From FIG. 8 in the frequency domain, the lower pressure amplitudes for orders beyond the fundamental orders may be seen, and is a typical characteristic of gerotor pumps. The tonal noise is usually due to the higher orders of the pump and reduction in amplitude for the first order which corresponds to the pump pressure ripples usually is not enough to resolve the whine issue. For a vehicle component oil pump NVH assessment, pump pressure fluctuations at higher frequency orders are therefore considered, and may be decreased to reduce tonal noise.

The pump 50 according to the present disclosure provides for decreased noise. For example, when the pump 50 according to the present disclosure is used with a powertrain for a vehicle the tonal noise from the powertrain is reduced. The tonal noise reduction using the pump 50 may provide for reduced noise, vibration, and harshness (NVH) from the powertrain. Additionally, the powertrain or lubrication system may be simplified using a pump 50 according to the present disclosure.
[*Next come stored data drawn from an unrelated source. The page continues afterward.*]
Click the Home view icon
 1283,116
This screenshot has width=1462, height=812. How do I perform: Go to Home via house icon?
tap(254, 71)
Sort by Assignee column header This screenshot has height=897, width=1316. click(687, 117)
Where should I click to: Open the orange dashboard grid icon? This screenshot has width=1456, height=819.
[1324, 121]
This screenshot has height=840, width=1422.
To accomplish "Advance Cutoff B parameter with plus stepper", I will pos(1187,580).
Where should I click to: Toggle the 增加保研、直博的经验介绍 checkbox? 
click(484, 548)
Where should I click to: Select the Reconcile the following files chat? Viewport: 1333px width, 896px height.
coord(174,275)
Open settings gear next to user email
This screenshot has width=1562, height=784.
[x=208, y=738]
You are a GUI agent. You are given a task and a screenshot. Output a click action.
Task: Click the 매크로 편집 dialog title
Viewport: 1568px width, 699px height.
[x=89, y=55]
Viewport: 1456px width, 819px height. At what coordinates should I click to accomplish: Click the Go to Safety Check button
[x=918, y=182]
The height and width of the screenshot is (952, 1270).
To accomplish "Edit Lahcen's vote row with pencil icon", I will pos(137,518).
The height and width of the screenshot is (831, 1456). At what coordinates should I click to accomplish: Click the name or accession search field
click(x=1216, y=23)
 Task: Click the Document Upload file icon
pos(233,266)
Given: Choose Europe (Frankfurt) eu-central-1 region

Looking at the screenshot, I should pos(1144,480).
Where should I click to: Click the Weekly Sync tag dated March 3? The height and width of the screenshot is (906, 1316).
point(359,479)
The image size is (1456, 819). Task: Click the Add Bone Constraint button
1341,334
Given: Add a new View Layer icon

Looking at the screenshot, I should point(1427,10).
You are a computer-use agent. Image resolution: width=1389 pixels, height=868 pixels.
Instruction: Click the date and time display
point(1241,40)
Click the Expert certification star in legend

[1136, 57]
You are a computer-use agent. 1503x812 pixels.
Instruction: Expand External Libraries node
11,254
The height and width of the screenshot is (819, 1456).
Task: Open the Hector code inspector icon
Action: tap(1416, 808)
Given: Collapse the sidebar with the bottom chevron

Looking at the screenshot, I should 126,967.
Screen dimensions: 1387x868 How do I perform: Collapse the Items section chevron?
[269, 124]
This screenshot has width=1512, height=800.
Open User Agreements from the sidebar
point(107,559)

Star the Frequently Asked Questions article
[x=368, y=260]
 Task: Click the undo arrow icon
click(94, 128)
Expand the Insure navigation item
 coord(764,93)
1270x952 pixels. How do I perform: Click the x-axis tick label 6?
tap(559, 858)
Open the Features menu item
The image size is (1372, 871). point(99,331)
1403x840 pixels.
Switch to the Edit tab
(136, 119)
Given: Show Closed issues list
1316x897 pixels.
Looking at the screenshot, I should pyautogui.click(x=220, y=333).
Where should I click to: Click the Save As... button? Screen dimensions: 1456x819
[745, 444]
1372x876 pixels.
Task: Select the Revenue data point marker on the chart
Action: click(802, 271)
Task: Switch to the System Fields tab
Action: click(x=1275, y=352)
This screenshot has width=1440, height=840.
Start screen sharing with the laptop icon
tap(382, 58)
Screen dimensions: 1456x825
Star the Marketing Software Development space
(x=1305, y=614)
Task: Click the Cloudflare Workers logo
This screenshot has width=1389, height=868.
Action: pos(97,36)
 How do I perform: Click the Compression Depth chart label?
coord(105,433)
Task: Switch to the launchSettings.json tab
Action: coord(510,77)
For example, the powertrain or lubrication system with a conventional pump may include noise reduction devices or features, and these features may be eliminated by switching to a pump according to the present disclosure. In one example, the conventional lubrication system includes a damping material such as a mastic located on the oil sump, and this damping material may be removed by switching to a pump 50 as described herein without an increase in tonal noise from the powertrain.

While exemplary embodiments are described above, it is not intended that these embodiments describe all possible forms of the disclosure. Rather, the words used in the specification are words of description rather than limitation, and it is understood that various changes may be made without departing from the spirit and scope of the disclosure. Additionally, the features of various implementing embodiments may be combined to form further embodiments of the disclosure.